On the other hand, the unemployment rate for 2013 college graduates nationwide is 10.9 percent, according to last month’s report by the U.S. Labor Department.
There are still more unemployed college grads than people without college degrees of the same age. And an average U.S. graduate who borrowed money for college has more than $29,000 in loans to pay back.
On top of that, about 42 percent of college graduates who have jobs work in professions that do not even require a college degree, according to McKinsey consultancy group.
A Matter of Degrees: Is College Really Worth It?
So if college is getting more expensive, income is not keeping up, and there are no guarantees of a better job, what’s the point of going to college?
Some studies suggest that despite the bleak picture above, there is still a good reason to give higher education a shot.
First, people with college education are far more likely to have jobs in the long run. According to the U.S. Labor Department, unemployment among Americans older than 25 is far lower is they have college degrees.

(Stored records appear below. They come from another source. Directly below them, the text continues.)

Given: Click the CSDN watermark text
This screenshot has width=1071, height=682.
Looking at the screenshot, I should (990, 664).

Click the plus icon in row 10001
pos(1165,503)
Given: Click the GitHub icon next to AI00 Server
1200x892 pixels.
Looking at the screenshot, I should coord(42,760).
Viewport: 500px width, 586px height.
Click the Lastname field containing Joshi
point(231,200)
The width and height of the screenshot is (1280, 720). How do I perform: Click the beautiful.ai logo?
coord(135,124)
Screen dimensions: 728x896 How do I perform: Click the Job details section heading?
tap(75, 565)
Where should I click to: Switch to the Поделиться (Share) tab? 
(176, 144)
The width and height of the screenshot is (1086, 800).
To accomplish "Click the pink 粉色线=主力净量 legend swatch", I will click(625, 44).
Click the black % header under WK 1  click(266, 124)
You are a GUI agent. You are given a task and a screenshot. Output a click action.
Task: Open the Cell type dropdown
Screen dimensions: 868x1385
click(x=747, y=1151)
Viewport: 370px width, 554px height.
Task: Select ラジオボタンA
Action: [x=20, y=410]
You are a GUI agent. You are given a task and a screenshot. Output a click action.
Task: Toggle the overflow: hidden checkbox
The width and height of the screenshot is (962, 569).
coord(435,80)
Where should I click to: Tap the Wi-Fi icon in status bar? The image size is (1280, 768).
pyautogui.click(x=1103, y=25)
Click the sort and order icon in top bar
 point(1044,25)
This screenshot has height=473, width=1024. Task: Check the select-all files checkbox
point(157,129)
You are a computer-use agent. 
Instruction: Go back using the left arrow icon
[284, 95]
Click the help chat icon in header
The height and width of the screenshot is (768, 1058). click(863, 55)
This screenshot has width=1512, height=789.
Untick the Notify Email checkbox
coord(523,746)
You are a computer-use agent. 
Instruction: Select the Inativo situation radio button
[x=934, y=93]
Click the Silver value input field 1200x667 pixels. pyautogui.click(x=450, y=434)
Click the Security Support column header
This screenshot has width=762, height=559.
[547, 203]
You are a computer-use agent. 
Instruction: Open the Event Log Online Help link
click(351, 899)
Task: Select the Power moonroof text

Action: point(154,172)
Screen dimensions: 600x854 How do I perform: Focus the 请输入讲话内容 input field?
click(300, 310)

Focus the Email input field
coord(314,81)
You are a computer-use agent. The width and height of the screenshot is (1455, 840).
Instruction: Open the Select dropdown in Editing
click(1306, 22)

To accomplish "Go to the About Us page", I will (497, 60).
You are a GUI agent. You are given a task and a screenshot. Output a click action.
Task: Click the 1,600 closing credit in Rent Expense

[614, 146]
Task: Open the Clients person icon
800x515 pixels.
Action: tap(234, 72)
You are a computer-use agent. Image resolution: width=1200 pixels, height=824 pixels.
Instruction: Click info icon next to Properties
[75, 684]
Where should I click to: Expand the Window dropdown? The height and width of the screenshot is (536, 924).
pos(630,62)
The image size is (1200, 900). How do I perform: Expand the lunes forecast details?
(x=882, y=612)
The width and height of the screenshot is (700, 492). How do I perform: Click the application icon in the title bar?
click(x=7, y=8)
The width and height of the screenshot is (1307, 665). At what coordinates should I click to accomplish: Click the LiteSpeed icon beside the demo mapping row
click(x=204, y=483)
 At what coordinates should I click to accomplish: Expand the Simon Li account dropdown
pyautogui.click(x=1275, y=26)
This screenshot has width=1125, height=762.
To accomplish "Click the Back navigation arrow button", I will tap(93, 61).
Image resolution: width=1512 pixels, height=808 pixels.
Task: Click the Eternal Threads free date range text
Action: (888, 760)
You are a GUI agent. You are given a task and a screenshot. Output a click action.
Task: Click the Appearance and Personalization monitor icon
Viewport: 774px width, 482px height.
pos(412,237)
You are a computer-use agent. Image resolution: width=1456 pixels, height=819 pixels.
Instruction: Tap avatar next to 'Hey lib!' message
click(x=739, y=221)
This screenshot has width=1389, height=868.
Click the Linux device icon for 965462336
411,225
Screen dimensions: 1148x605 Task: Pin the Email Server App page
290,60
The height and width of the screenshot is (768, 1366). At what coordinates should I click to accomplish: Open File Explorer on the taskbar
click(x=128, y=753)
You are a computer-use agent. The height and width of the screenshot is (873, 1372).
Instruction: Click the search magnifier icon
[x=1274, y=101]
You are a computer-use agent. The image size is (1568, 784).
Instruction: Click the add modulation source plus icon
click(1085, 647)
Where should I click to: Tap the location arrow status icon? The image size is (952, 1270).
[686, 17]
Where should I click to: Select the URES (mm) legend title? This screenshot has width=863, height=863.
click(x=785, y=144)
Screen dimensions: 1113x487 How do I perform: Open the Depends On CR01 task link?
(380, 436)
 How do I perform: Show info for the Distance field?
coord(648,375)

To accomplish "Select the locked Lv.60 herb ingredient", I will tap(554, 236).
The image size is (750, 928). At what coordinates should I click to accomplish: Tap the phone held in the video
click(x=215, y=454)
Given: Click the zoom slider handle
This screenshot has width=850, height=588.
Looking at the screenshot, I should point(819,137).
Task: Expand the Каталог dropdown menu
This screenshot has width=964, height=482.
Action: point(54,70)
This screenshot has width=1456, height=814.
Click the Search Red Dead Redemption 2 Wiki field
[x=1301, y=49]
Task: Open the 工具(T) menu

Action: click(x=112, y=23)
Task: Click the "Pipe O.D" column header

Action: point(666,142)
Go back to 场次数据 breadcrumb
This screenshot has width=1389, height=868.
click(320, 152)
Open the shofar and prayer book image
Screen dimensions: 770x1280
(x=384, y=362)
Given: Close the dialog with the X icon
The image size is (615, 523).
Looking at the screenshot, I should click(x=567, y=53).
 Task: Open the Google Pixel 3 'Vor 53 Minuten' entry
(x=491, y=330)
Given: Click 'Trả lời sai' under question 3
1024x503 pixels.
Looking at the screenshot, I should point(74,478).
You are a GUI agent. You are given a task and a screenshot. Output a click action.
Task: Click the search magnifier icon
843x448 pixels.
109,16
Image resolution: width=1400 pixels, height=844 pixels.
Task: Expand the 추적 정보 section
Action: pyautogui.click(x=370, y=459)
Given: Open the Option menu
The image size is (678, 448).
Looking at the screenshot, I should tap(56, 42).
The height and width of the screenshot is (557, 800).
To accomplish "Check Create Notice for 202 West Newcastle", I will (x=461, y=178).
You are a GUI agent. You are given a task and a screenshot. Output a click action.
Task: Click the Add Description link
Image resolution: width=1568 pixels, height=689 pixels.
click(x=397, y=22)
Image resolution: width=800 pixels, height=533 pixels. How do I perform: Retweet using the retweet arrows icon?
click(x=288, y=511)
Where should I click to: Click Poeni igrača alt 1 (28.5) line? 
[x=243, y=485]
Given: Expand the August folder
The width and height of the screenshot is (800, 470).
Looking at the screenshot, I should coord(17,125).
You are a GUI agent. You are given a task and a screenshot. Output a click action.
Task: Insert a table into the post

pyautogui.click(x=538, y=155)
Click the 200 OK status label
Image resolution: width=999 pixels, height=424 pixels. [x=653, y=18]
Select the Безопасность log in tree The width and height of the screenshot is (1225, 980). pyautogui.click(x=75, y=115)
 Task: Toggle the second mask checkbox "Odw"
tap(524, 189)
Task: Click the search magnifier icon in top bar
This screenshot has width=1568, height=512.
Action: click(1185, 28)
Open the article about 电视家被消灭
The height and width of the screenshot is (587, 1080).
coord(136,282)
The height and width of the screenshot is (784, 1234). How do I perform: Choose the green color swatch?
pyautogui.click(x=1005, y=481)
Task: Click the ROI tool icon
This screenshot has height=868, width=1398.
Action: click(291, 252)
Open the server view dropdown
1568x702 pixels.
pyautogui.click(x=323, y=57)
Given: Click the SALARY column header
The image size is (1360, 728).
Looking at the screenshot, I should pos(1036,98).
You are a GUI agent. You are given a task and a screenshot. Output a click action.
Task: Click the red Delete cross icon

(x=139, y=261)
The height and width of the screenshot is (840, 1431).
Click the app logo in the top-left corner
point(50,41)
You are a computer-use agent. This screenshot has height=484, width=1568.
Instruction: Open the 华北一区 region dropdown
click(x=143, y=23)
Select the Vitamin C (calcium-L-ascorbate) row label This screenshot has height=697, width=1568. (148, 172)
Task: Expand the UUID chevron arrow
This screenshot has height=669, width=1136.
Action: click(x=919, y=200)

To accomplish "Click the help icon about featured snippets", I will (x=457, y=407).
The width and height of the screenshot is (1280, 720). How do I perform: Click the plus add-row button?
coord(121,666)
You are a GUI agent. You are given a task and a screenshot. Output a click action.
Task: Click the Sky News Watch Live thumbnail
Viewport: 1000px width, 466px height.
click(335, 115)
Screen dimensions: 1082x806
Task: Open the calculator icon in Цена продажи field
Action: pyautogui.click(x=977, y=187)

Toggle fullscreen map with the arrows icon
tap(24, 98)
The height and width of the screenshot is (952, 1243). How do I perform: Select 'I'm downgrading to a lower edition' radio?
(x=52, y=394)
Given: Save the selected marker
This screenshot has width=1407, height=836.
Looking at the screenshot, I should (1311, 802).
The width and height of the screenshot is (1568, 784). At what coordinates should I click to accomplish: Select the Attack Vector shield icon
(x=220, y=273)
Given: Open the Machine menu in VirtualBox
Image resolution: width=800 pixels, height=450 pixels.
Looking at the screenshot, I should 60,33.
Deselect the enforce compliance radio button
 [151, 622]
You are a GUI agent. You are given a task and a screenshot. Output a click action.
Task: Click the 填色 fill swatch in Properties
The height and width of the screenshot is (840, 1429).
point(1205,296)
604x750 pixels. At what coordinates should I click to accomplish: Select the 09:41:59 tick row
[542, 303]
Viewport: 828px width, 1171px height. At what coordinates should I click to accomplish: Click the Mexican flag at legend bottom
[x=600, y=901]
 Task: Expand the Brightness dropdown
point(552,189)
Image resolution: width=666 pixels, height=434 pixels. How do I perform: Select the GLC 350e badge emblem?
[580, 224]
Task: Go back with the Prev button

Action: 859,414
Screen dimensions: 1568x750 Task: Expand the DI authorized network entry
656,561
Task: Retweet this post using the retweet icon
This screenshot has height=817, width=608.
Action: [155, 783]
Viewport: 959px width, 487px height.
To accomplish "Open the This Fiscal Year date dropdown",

This is the breakdown of unemployment rates depending on education:
With college degrees: 3.4%
Some college/associate degrees: 6.1%
High school degrees: 6.3%
Without high school degrees: 9.6%
Second, college graduates not only receive a higher salary than those with only a high school diploma, but the difference is increasing.
A Pew Research Center study shows that today’s college-educated worker on the average earns 62 percent more than someone with high school education: $17,500 more per year.
In 1965, people with a college education made 24% more than those with only a high school diploma.
Some experts also said that college is not only about jobs that are available now, but also about jobs that will be available in the future.
“By 2020, 60 percent of jobs in Georgia will require some post-secondary training,” said Claire Suggs, Senior Education Policy Analyst at Georgia Budget and Policy Institute, in an interview on GPB’s On The Story
. “It may not be a full college degree, but that’s where the jobs are and that’s where income benefits are.”
In some fields, colleges are already lagging behind the market. The Economist
reported that there are 4 million job vacancies in the U.S. because employers cannot find qualified candidates. Home Depot has opened new technology centers in California and Texas because it could not find enough qualified software experts in Georgia.
“At the end of the day, we don’t have the talent pool in Georgia,” Eric Schelling, Home Depot’s director of talent acquisition said at a recent career conference organized by Governor Deal.
The Atlanta-Journal Constitution reported that Duluth-based NCR is struggling to find software developers. The German carmaker Porsche, who is building a new North American headquarters near the Atlanta airport, is feeling the shortage of automotive technicians with IT skills, as well as office professionals.
Haegan Altizer says college isn't the only way to receive job-related skills.
However, Haegan Altizer believes that college is still not a must. He told GPB that there are more than 300 apprenticeship programs in Georgia that can provide a good living, and those programs don’t require a 4-year commitment like college. Altizer said he doesn’t dismiss education, but he thinks college is not the only way to get job-related skills.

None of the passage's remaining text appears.